Danyonif 733/Masariku juga menyatakan rasa duka cita mendalam kepada keluarga almarhum Sukra Umagafur, korban dalam insiden tersebut. Ia menegaskan bahwa seluruh keluarga besar Yonif 733/Masariku merasakan kesedihan yang dialami oleh keluarga korban, dan pihaknya mendoakan agar almarhum mendapatkan tempat terbaik di sisi Tuhan Yang Maha Esa.

Insiden tragis ini bermula pada Minggu, 22 Maret 2026, dari perselisihan antar-pemuda yang melibatkan adik dari prajurit berinisial Pratu SB. Kejadian ini kemudian memuncak menjadi perkelahian yang berujung pada kematian warga, memicu perhatian publik di wilayah tersebut.

Kronologi Insiden dan Pernyataan Duka Yonif 733 Masariku

Berdasarkan laporan awal, insiden yang terjadi pada Minggu, 22 Maret 2026, bermula dari perselisihan antar-pemuda. Adik dari prajurit berinisial Pratu SB terlibat dalam perkelahian dengan adik korban. Perselisihan ini kemudian memuncak ketika rombongan keluarga korban mendatangi rumah Pratu SB dalam kondisi emosi dan melakukan protes keras di depan rumah prajurit tersebut.

Saat itu, Pratu SB sedang menjalani cuti Lebaran dan berada di rumah. Menurut keterangan Danyonif, saat perjalanan pulang, adik Pratu SB diduga dihentikan dan dikeroyok oleh sekelompok orang yang dipengaruhi minuman keras. Pratu SB yang melihat kejadian tersebut berupaya melerai dengan memeluk adiknya. Namun, ia justru ikut menjadi sasaran pukulan di bagian kepala dan leher.

Dalam situasi terdesak, Pratu SB memberikan pukulan balasan yang mengenai wajah korban. Korban kemudian terjatuh, dan bagian belakang kepalanya terbentur aspal. Korban sempat dilarikan ke RSUD Sanana untuk mendapatkan pertolongan medis. Namun, nyawanya tidak tertolong dan akhirnya dinyatakan meninggal dunia.

Danyonif 733/Masariku Letkol Inf M. Aminulah menyampaikan permohonan maaf yang sebesar-besarnya kepada seluruh lapisan masyarakat. Ia juga menegaskan bahwa TNI merupakan institusi yang lahir dari rakyat dan untuk rakyat. Setiap tindakan prajurit yang mencederai nilai tersebut akan ditangani secara serius dan transparan.

Proses Hukum dan Imbauan Danyonif 733 Masariku

Danyonif Letkol Inf M. Aminulah menegaskan bahwa TNI tidak akan menutupi fakta yang ada dalam kasus ini. Ia meminta masyarakat untuk memberikan ruang bagi pihak terkait agar dapat bekerja melihat fakta-fakta secara utuh dan objektif. Hal ini penting untuk memastikan penanganan kasus berjalan sesuai prosedur hukum yang berlaku.

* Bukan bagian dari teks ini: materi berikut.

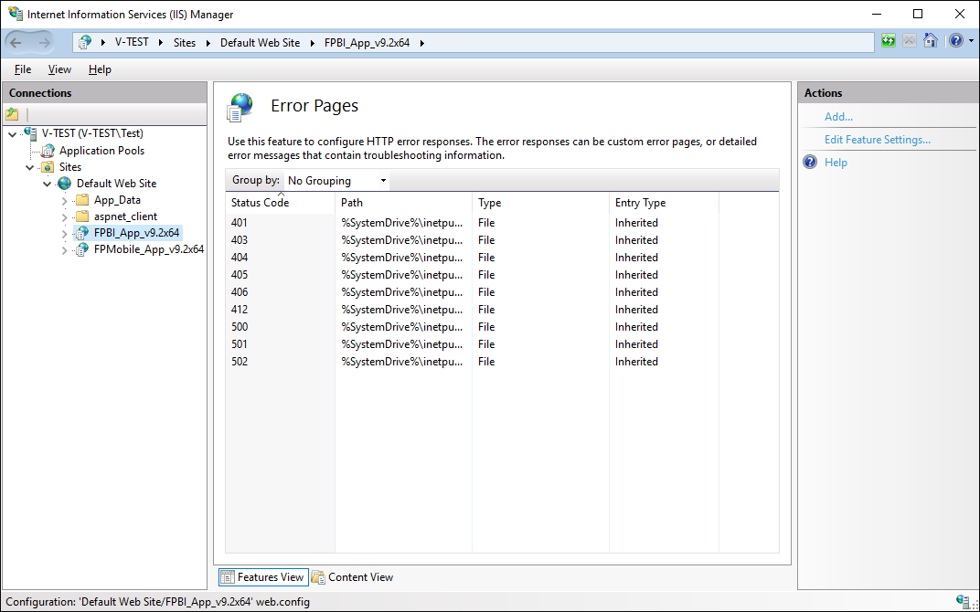This screenshot has height=612, width=980.
Task: Collapse the Sites tree node
Action: pos(30,167)
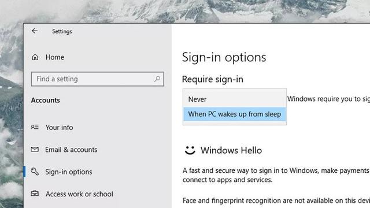Go to Email & accounts text label
Viewport: 370px width, 208px height.
tap(71, 150)
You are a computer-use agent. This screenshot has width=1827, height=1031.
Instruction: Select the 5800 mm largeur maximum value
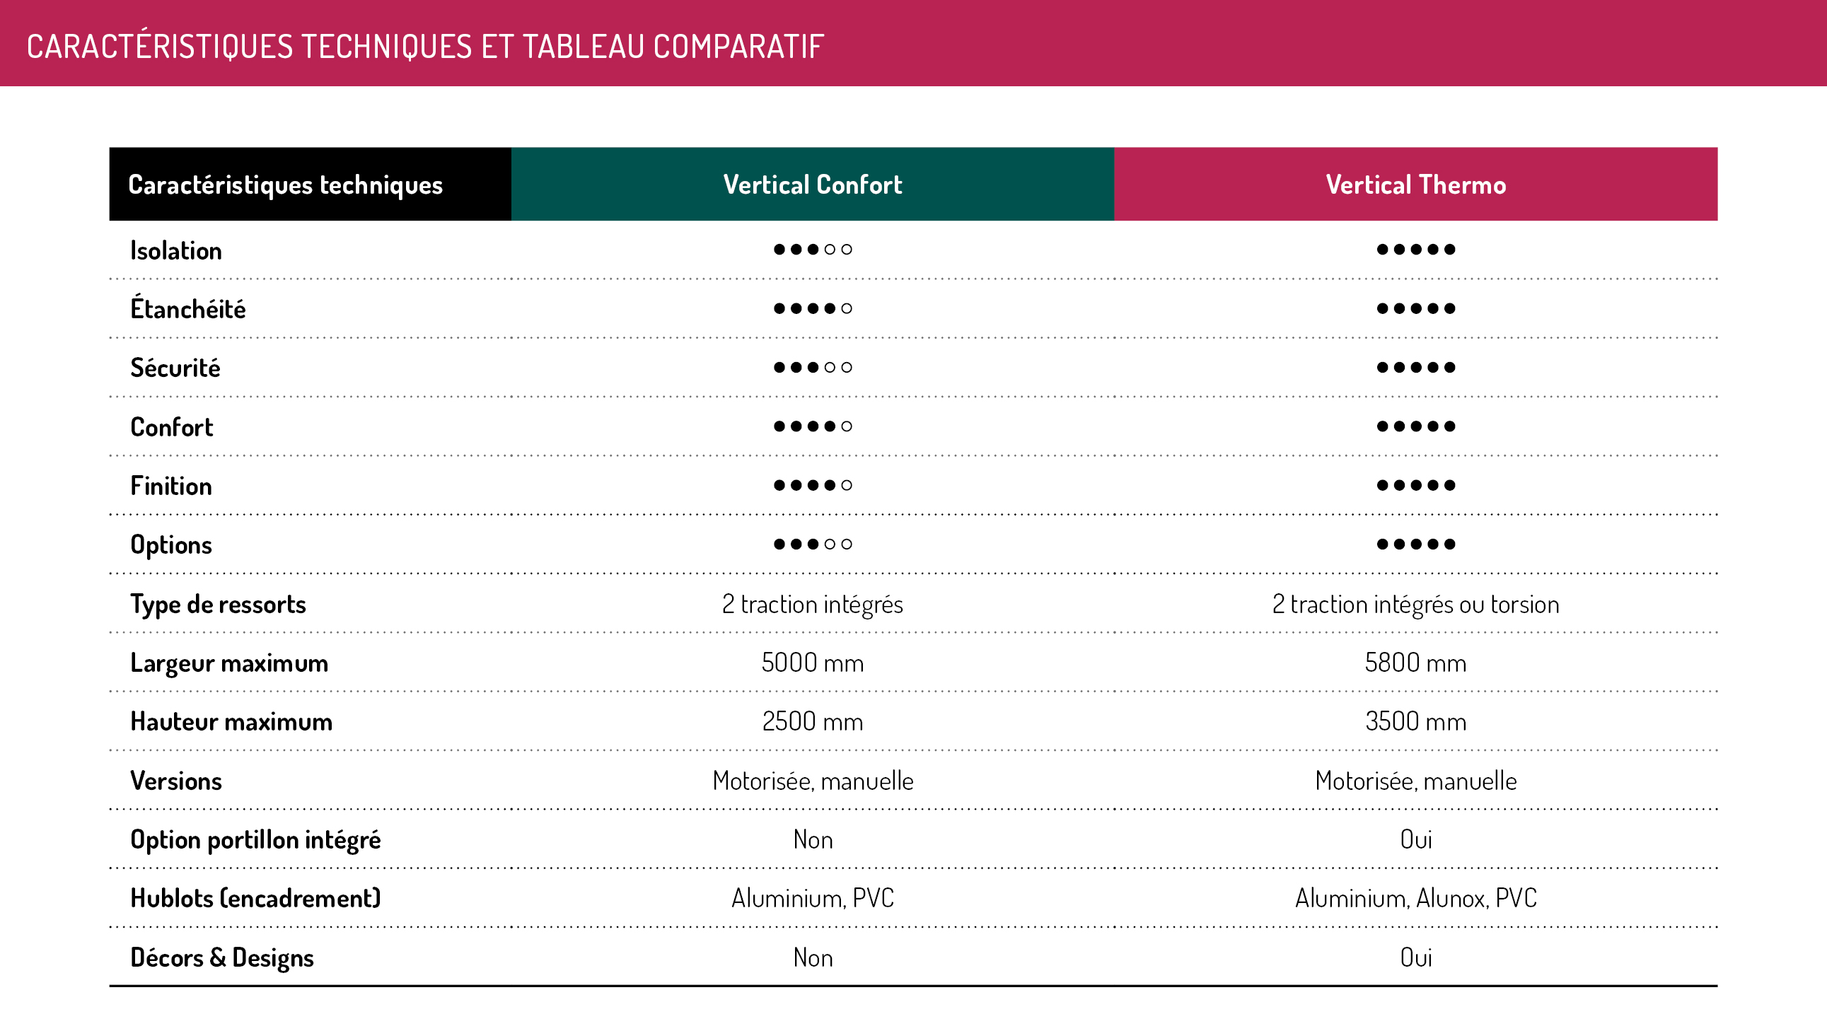pos(1416,663)
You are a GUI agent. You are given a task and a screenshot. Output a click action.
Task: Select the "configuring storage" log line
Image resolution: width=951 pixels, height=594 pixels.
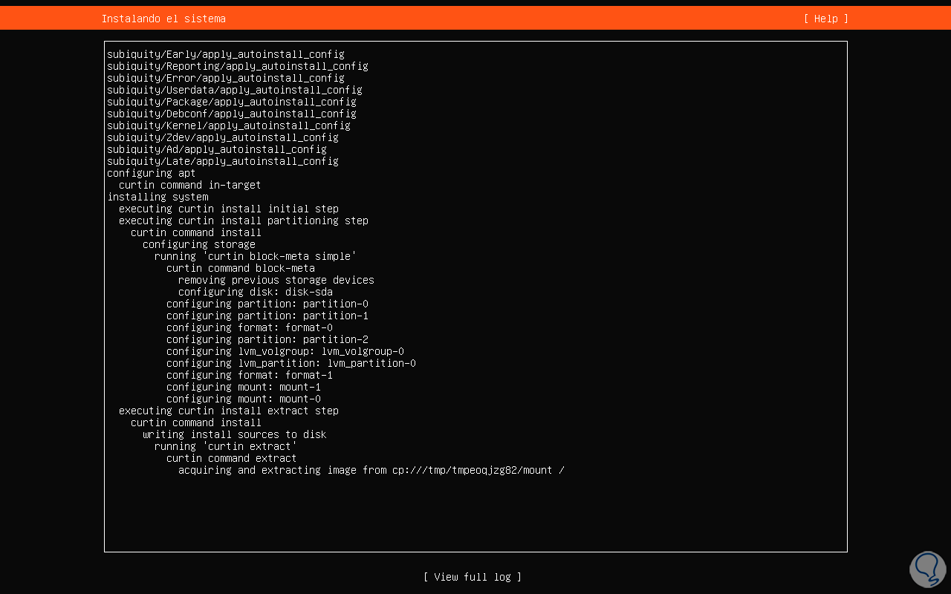199,244
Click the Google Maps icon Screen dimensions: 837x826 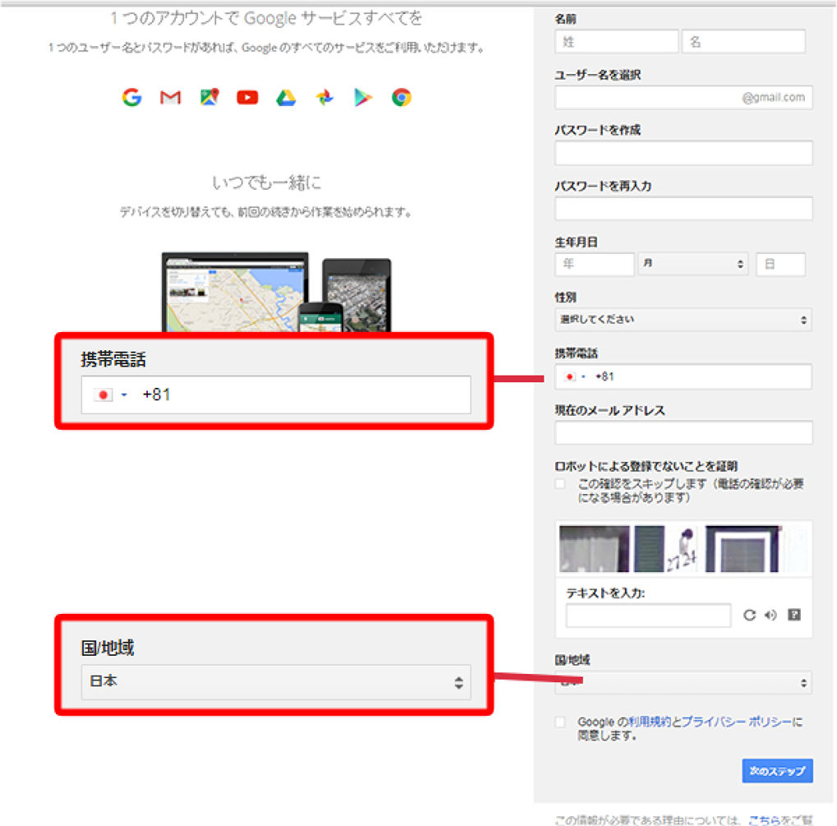tap(209, 98)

Saat ini, Pratu SB telah diamankan di Markas Komando Rayon Militer (Makoramil) Sanana. Selanjutnya, ia akan diserahkan ke Detasemen Polisi Militer (Denpom) XV/1 Ternate. Proses hukum akan dijalani Pratu SB sesuai ketentuan yang berlaku di lingkungan militer.

Danyonif juga menyayangkan adanya tindakan main hakim sendiri oleh sekelompok warga. Tindakan tersebut termasuk intimidasi serta perusakan terhadap rumah pribadi prajurit. Menurutnya, tindakan anarkis seperti itu merupakan pelanggaran hukum yang tidak seharusnya terjadi di tengah masyarakat yang beradab.

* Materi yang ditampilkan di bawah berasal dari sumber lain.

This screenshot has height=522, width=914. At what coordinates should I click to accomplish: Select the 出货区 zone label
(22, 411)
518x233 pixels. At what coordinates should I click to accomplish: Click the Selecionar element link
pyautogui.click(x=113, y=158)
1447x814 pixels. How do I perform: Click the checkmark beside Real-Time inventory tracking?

Untuk menjaga situasi tetap kondusif, Danyonif mengimbau masyarakat, khususnya di wilayah Sanana, agar tetap tenang. Ia meminta warga untuk tidak terprovokasi oleh informasi yang belum tentu benar. Masyarakat diharapkan mempercayakan sepenuhnya penanganan kasus ini kepada pihak berwenang demi menjaga situasi tetap kondusif.